Generations: The Stories of Hastings' Fishing Families
Hastings photographer JOHN COLE has launched a Kickstarter campaign to raise funding to publish Generations: Hastings Fishing Families. The book documents the generations of Hastings fishing families in Britain’s’ oldest beach-launched sustainable fishing community, with photographs from 1991 to the present.
Profits from the sale of Generations will be shared with the Hastings Fishermen’s Protection Society (HFPS) who work to protect and uphold the heritage of Hasting’s historic fishing fleet.

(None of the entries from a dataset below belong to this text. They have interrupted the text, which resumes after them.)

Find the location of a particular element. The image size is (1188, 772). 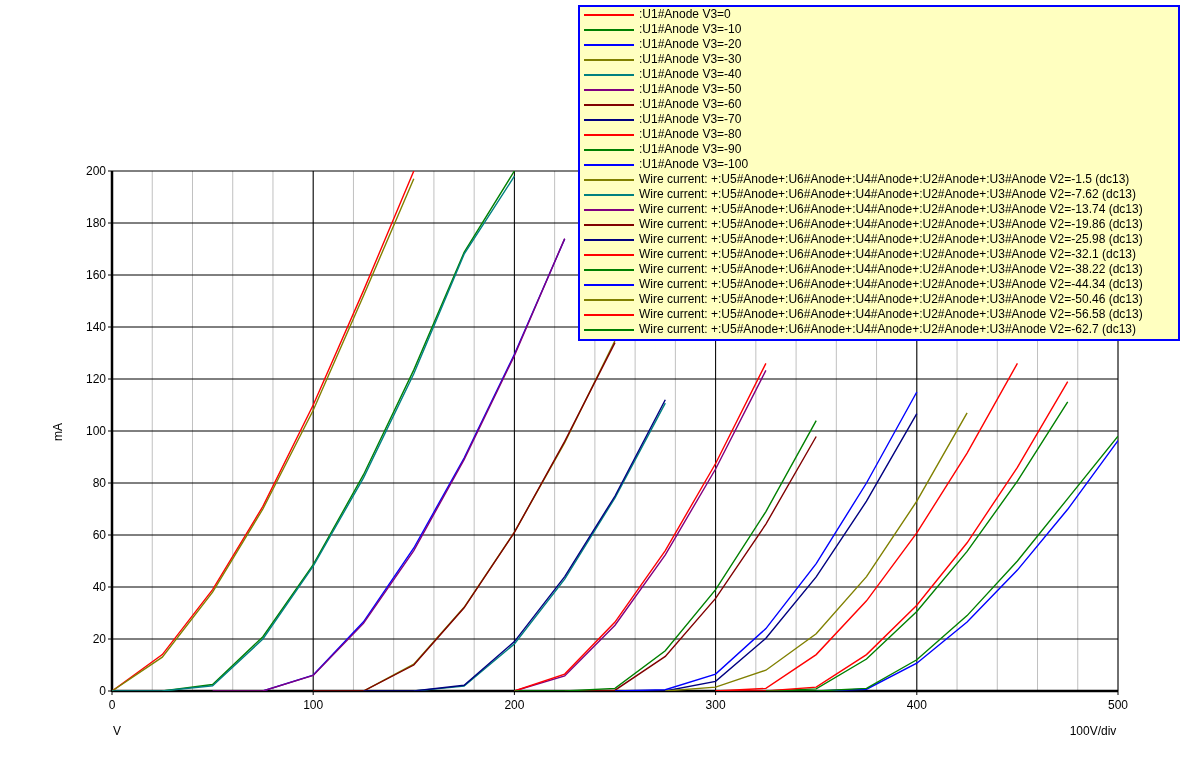

legend-label: :U1#Anode V3=-30 is located at coordinates (690, 60).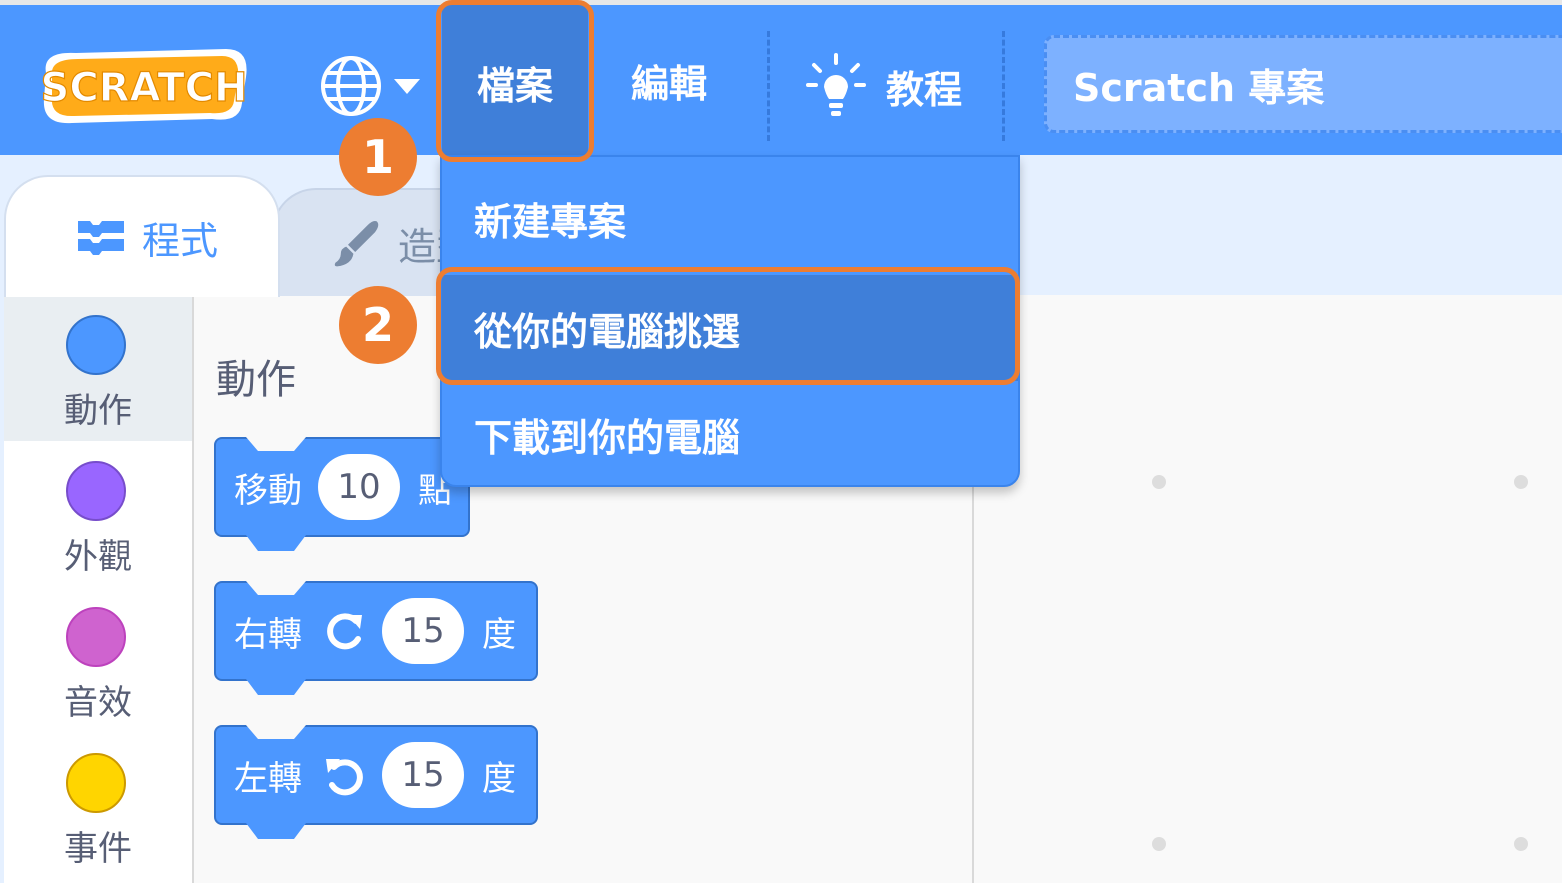 Image resolution: width=1562 pixels, height=883 pixels. I want to click on turn-left-block: 左轉 15 度, so click(376, 782). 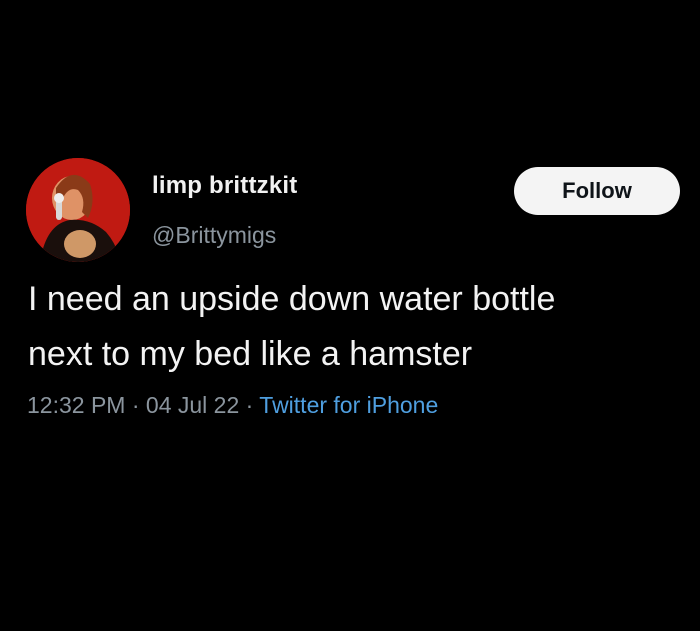 I want to click on display-name: limp brittzkit, so click(x=224, y=186). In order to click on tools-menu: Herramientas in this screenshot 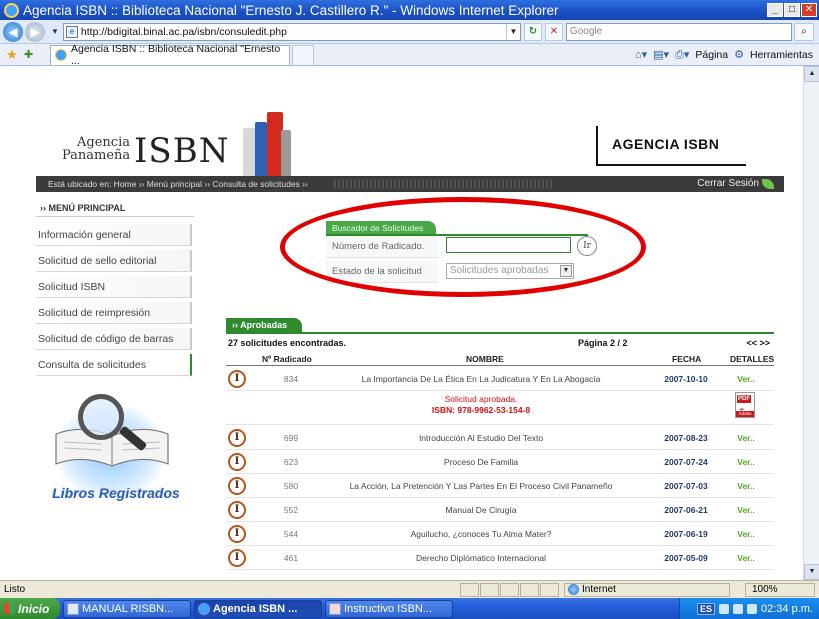, I will do `click(782, 55)`. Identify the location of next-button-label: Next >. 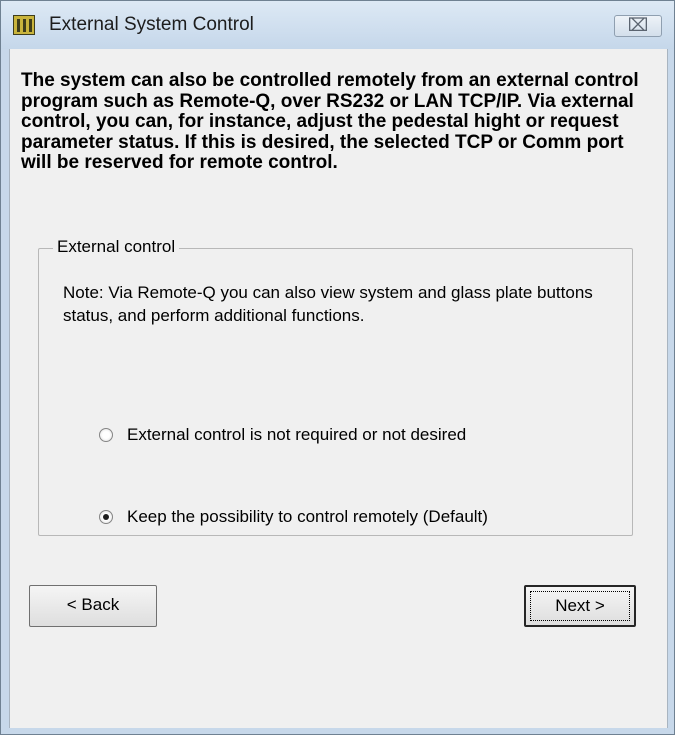
(580, 606). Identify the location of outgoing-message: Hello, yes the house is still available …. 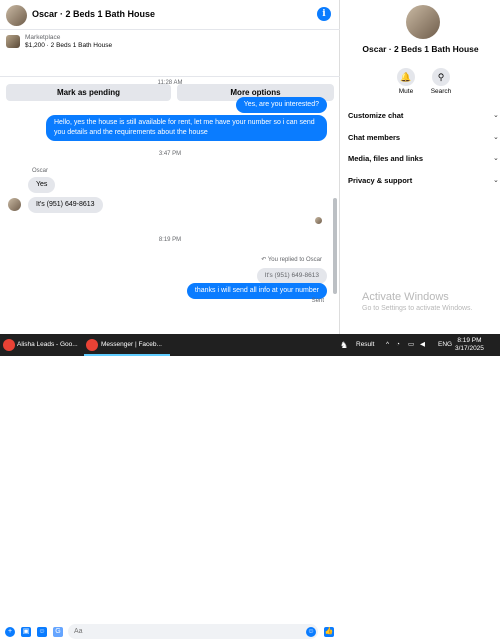
(186, 128).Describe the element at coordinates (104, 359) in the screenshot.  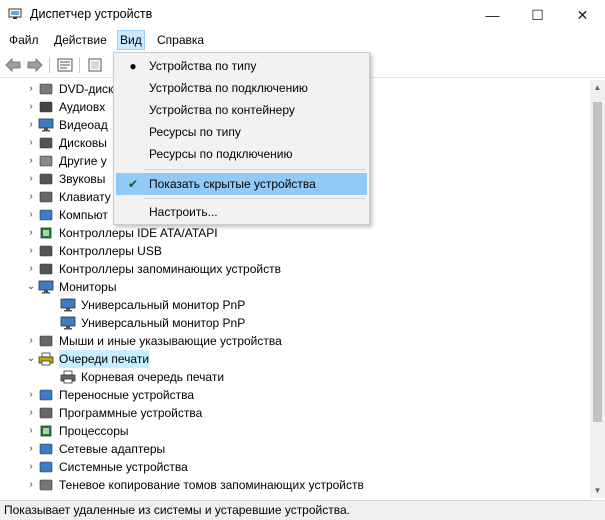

Back in 1991 John travelled down from London to take some photographs of the Hastings fleet, what he expected to be a couple of days work turned into a two year project and a life long passion. In an interview with the Hastings Online Times he explains: “walking along the beachfront, photographing the fishermen at work, staying at a B&B in the Old Town, I fell in love with Hastings”, 8 years later he would move to Hastings and continue to photograph the fishing community.
In 1991 there were over 40 boats fishing from the Stade (Saxon for landing place) on Hastings’ beach, now less than 10 regularly go to sea. It is this story of the fleet’s struggle and resilience that John wants to tell in Generations: “Although I feel it is vitally important that Generations highlights the current struggle of the fishing community, my book is also a celebration of the enduring spirit of Hastings’ fishermen and women, working in centuries old methods of manual labour in an age when so much of our work today is done online in the comfort of our home or office“.
Through their story John wishes to raise the profile of this historic fishing community and encourage us all to support them, “this is a project very close to my heart and will, I hope, bring awareness to the plight of Hastings fishing fleet, as well as so many other small fishing communities throughout the UK and the world.“
There has been a fishing community in Hastings for over a thousand years and many of its fishermen have family ties that span hundreds of years of life at sea. Today’s fleet is proud of its commitment to sustainability, protecting the local fisheries for generations to come. Paul Joy, fisherman and chair of the Hastings Fishermen’s Protection Society explains “the Hastings fishing fleet has been practicing sustainable fishing practices for generations. Our fleets’ sustainable fishing practices include changing net sizes to target key species that are big enough to be caught. We are more custodians of the sea, like farmers looking after next year’s crop. We work with like-minded NGO’s, like Greenpeace, to make sure that our children benefit in the long run.”